Goal ->
Convert the part of the data that opens with the line containing "Given: Click the attach plus icon in composer" and closes with the line containing "Looking at the screenshot, I should tap(919, 823).", both of those lines included, into a Markdown table with the columns Row and Line, giving each non-blank line its row number. Leave the pictures out of the table.

[Start Input]

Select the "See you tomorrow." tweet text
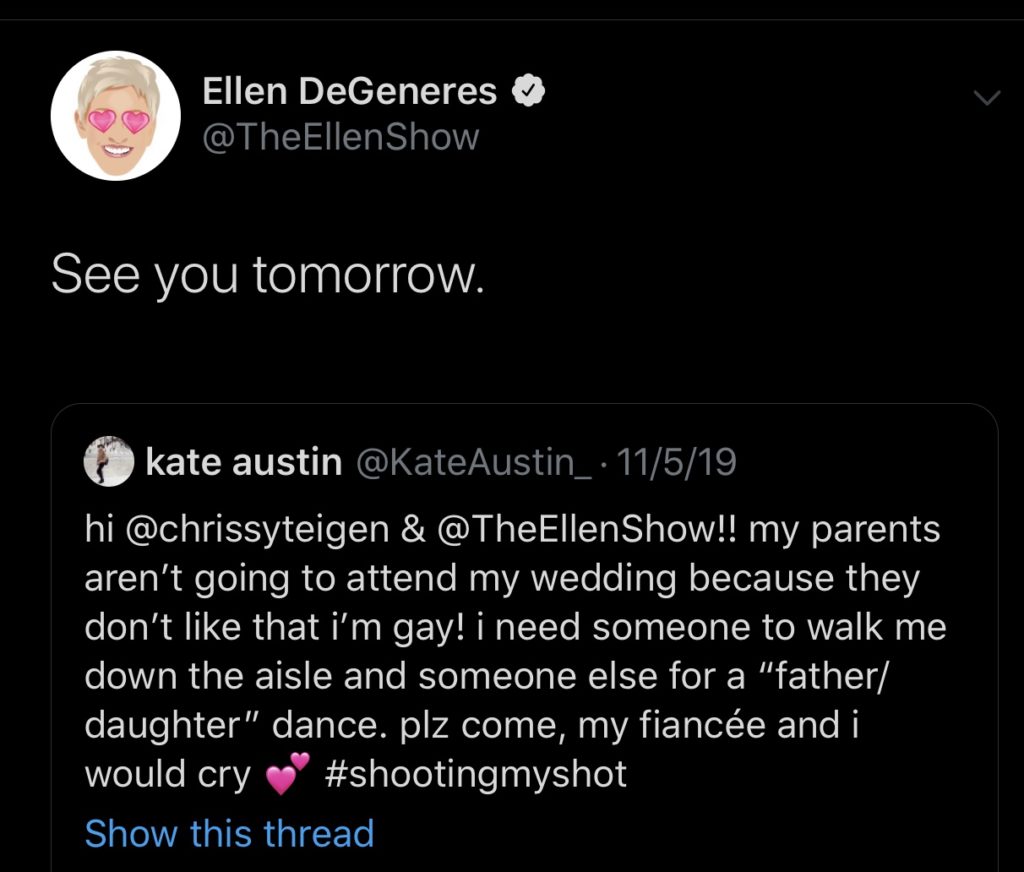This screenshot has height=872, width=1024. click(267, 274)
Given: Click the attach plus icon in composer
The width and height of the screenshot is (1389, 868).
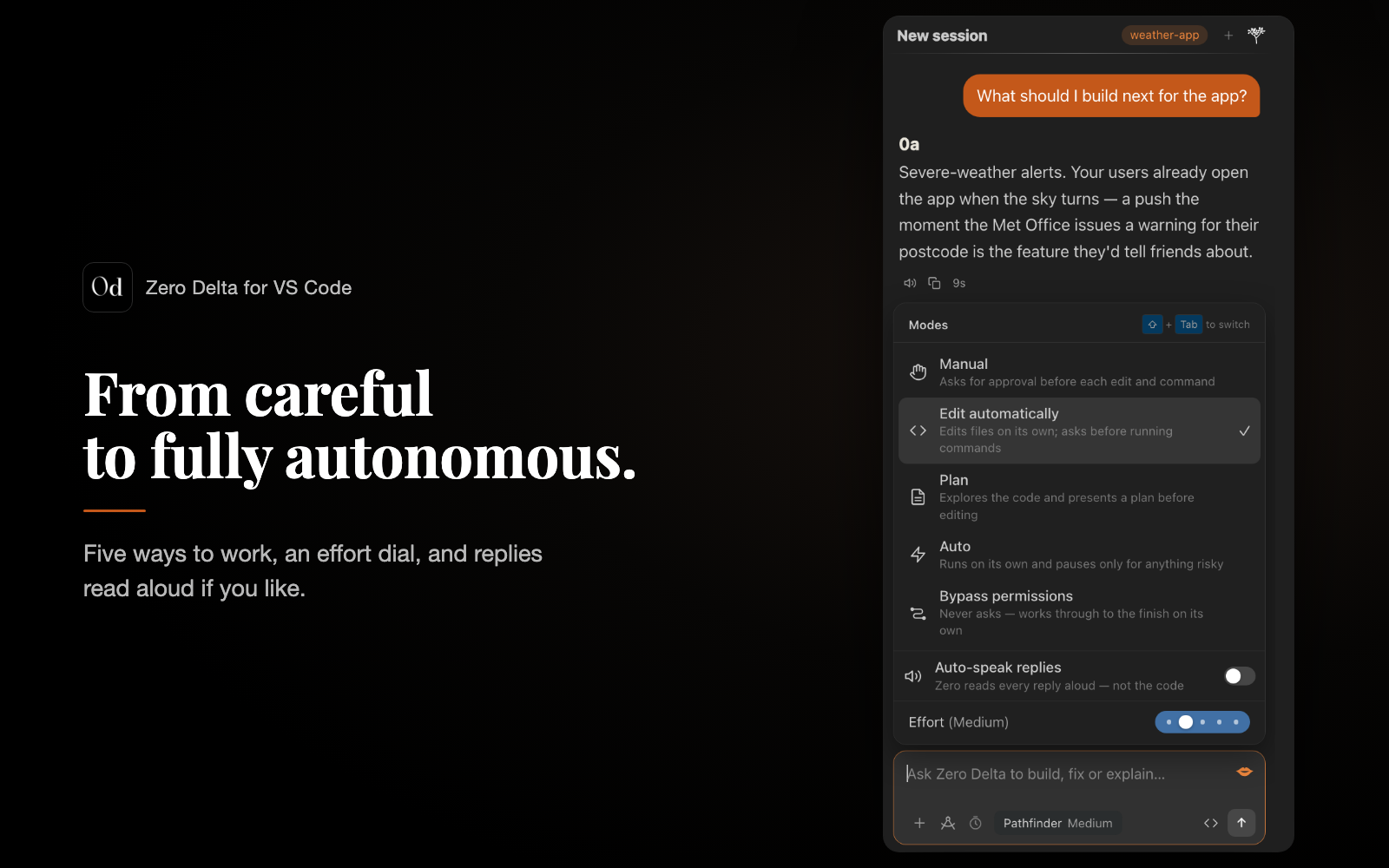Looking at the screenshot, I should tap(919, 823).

[End Input]
[Start Input]

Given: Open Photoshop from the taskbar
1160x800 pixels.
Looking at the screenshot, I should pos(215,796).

[End Input]

Problem solution ->
| Row | Line |
|---|---|
| 1 | Given: Click the attach plus icon in composer |
| 2 | The width and height of the screenshot is (1389, 868). |
| 3 | Looking at the screenshot, I should tap(919, 823). |